MCTS: How to choose the final action from the root

Question

When the time allotted to Monte Carlo tree search runs out, what action should be chosen from the root?

• The original UCT paper (2006) says bestAction in their algorithm.

• Monte-Carlo Tree Search: A New Framework for Game AI (2008) says

The game action finally executed by the program in the actual game, is the one corresponding to the child which was explored the most.

• A Survey of Monte Carlo Tree Search Methods (2012) says

The basic algorithm involves iteratively building a search tree until some predefined computational budget – typically a time, memory or iteration constraint – is reached, at which point the search is halted and the best-performing root action returned.

[...] The result of the overall search a(BESTCHILD(v0)) is the action a that leads to the best child of the root node v0, where the exact definition of “best” is defined by the implementation.

[...] As soon as the search is interrupted or the computation budget is reached, the search terminates and an action a of the root nodet0is selected by some mechanism. Schadd [188] describes four criteria for selecting the winning action, based on the work of Chaslot et al [60]:

1. Max child: Select the root child with the highest reward.

2. Robust child: Select the most visited root child.

3. Max-Robust child: Select the root child with both the highest visit count and the highest reward. If none exist, then continue searching until an acceptable visit count is achieved [70].

4. Secure child: Select the child which maximises a lower confidence bound.

[...] Once some computational budget has been reached, the algorithm terminates and returns the best move found,corresponding to the child of the root with the highest visit count.

The return value of the overall search in this case is a(BESTCHILD(v0,0)) which will give the action a that leads to the child with the highest reward, since the exploration parameter c is set to 0 for this final call on the root node v0. The algorithm could instead return the action that leads to the most visited child; these two options will usually – but not always! – describe the same action. This potential discrepancy is addressed in the Go program ERICA by continuing the search if the most visited root action is not also the one with the highest reward. This improved ERICA’s winning rate against GNU GO from 47% to 55% [107].

But their algorithm 2 uses the same criterion as the internal-node selection policy:

$$\operatorname{argmax}_{v'} \frac{Q(v')}{N(v')} + c \sqrt{\frac{2 \ln N(v)}{N(v')}}$$

which is neither the max child nor the robust child! This situation is quite confusing, and I'm wondering which approach is nowadays considered most successful/appropriate.

Answer 1

By far the most commonly used strategy is to select the child with the highest number of visits. This is as described in the 2008 paper you linked. It's also what's referred to as the "robust child" in the 2012 paper you linked.

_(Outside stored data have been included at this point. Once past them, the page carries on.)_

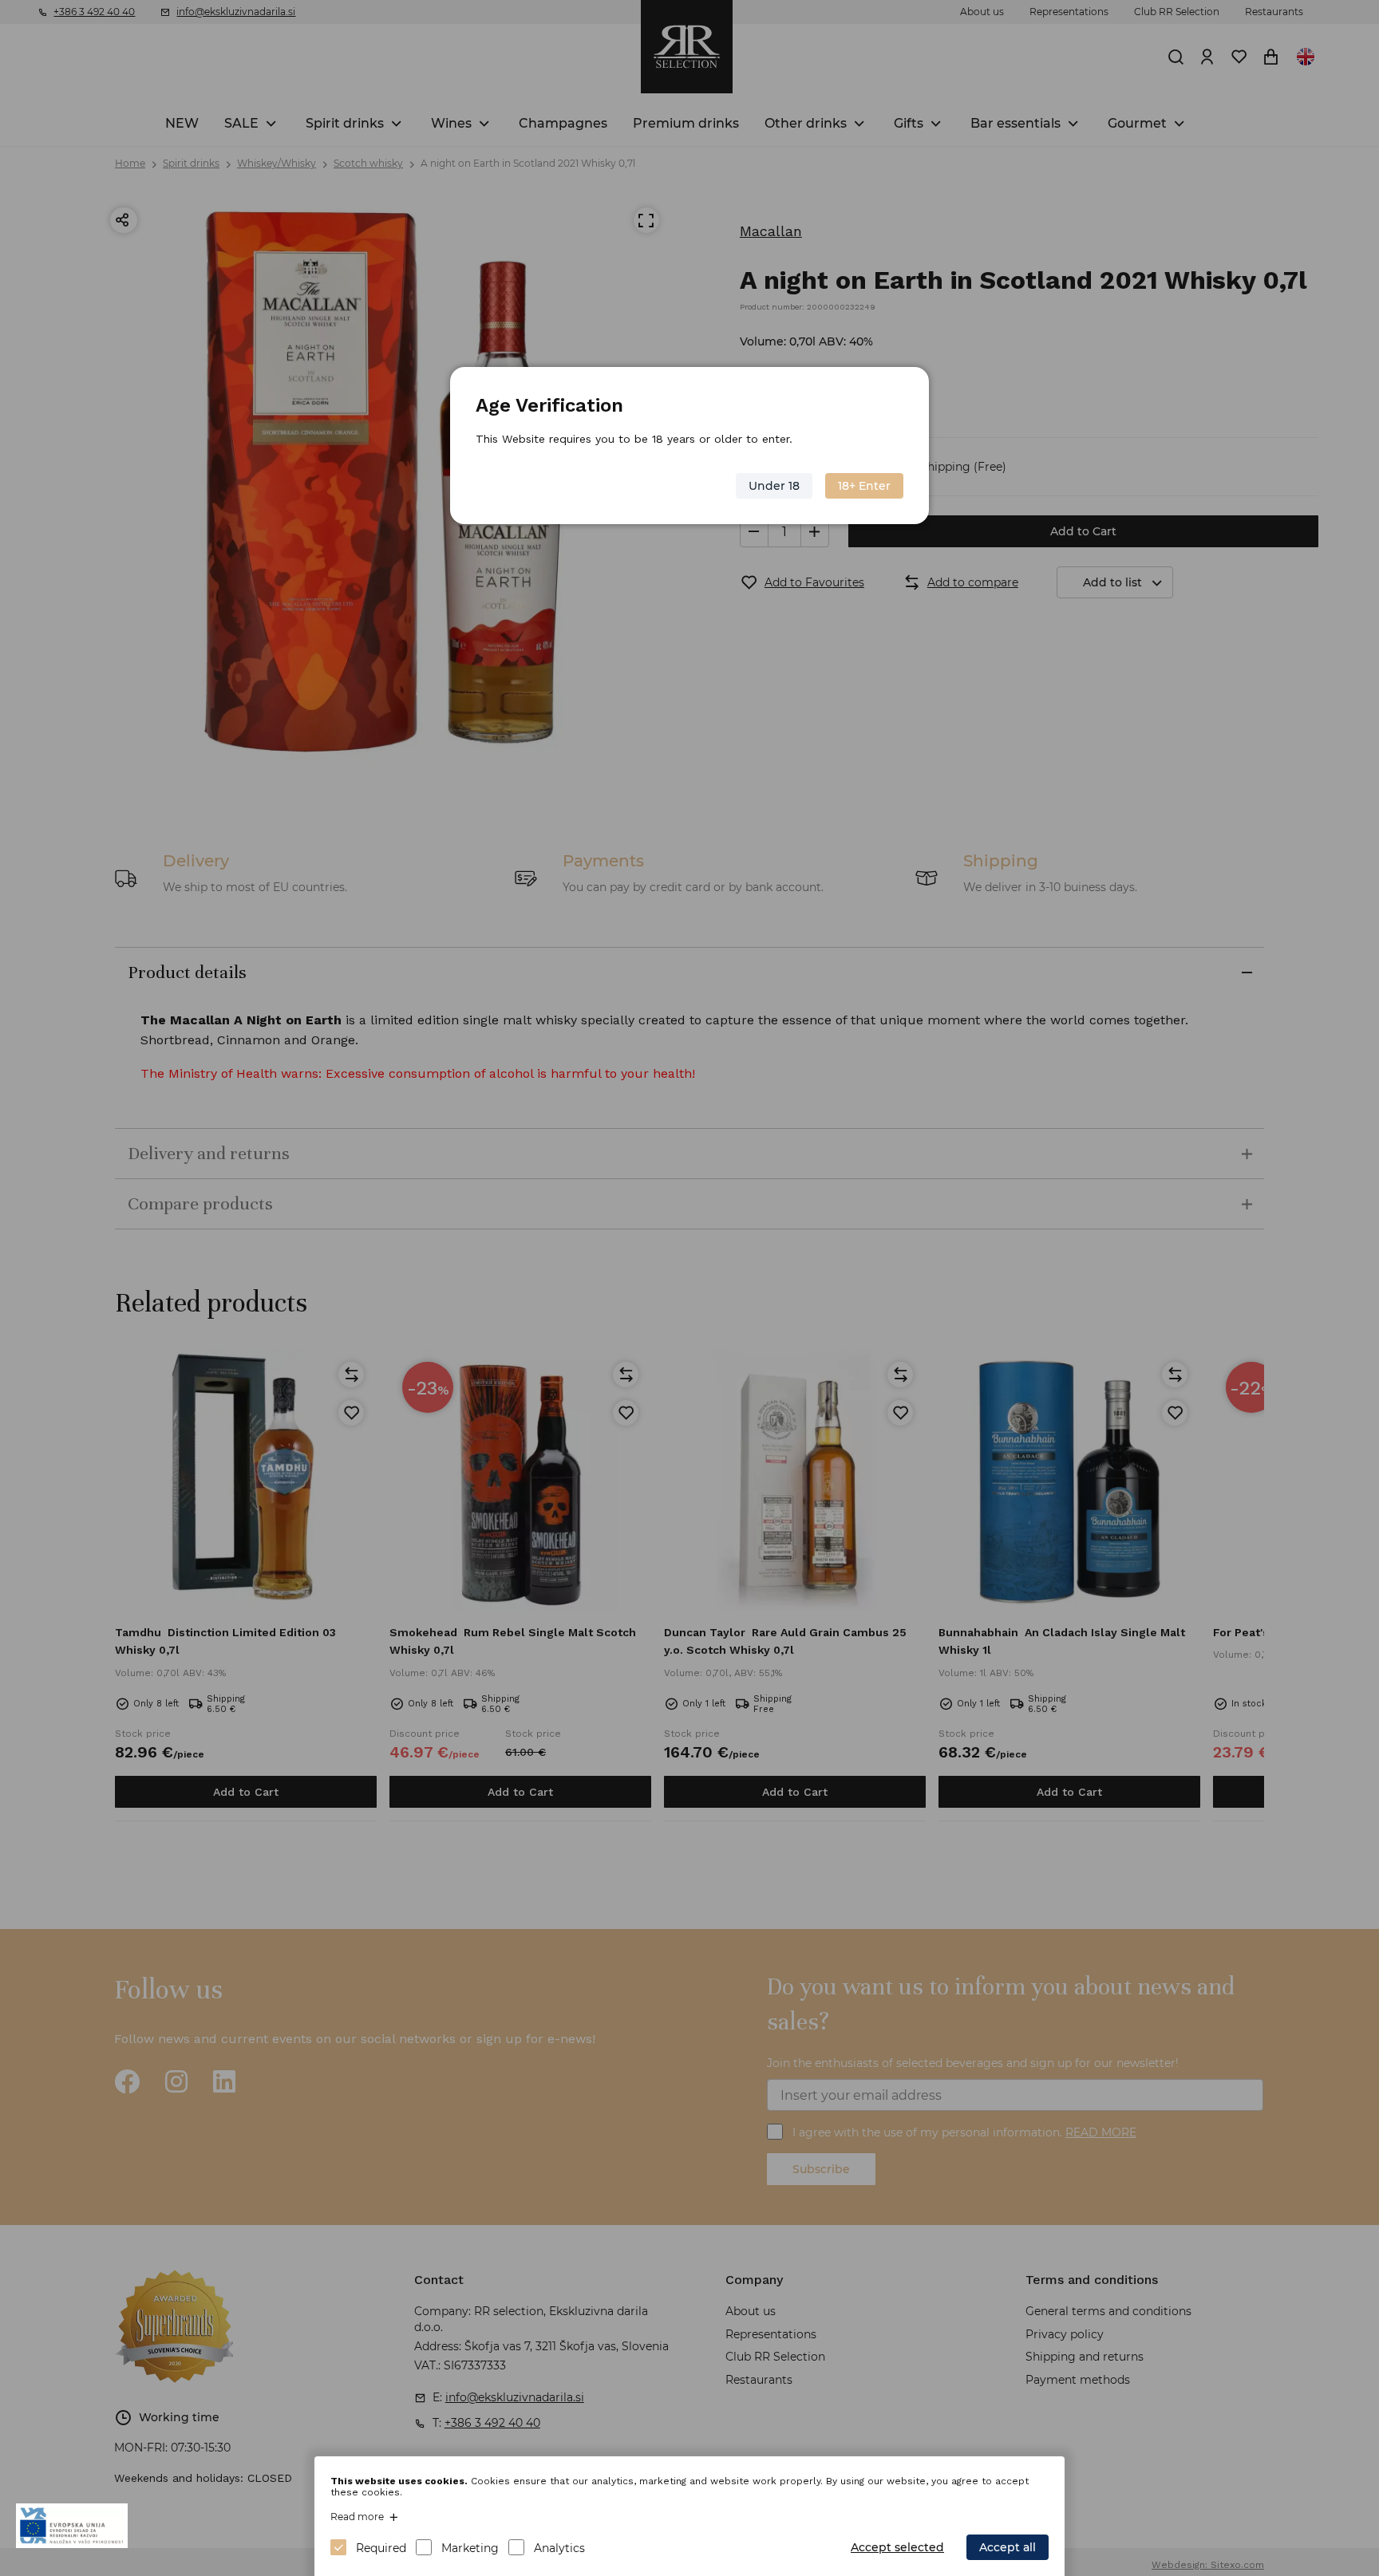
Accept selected (897, 2547)
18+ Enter (864, 486)
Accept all (1007, 2547)
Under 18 (774, 486)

In algorithm 2 of the 2012 paper, they actually use the highest average reward, which corresponds to "Max child". It looks like they're using the UCB1 policy, but they actually use a value of $0$ for the exploration parameter $c$, which makes the entire square root term drop out. This is also explained in the text at the end of your quote. But usually, a robust child / max visit count performs better.

Progressive Strategies for Monte-Carlo Tree Search is a different paper from 2008, in which these strategies are experimented with a bit. Usually, they perform similarly, but a robust child tends to be the best if there is any difference at all.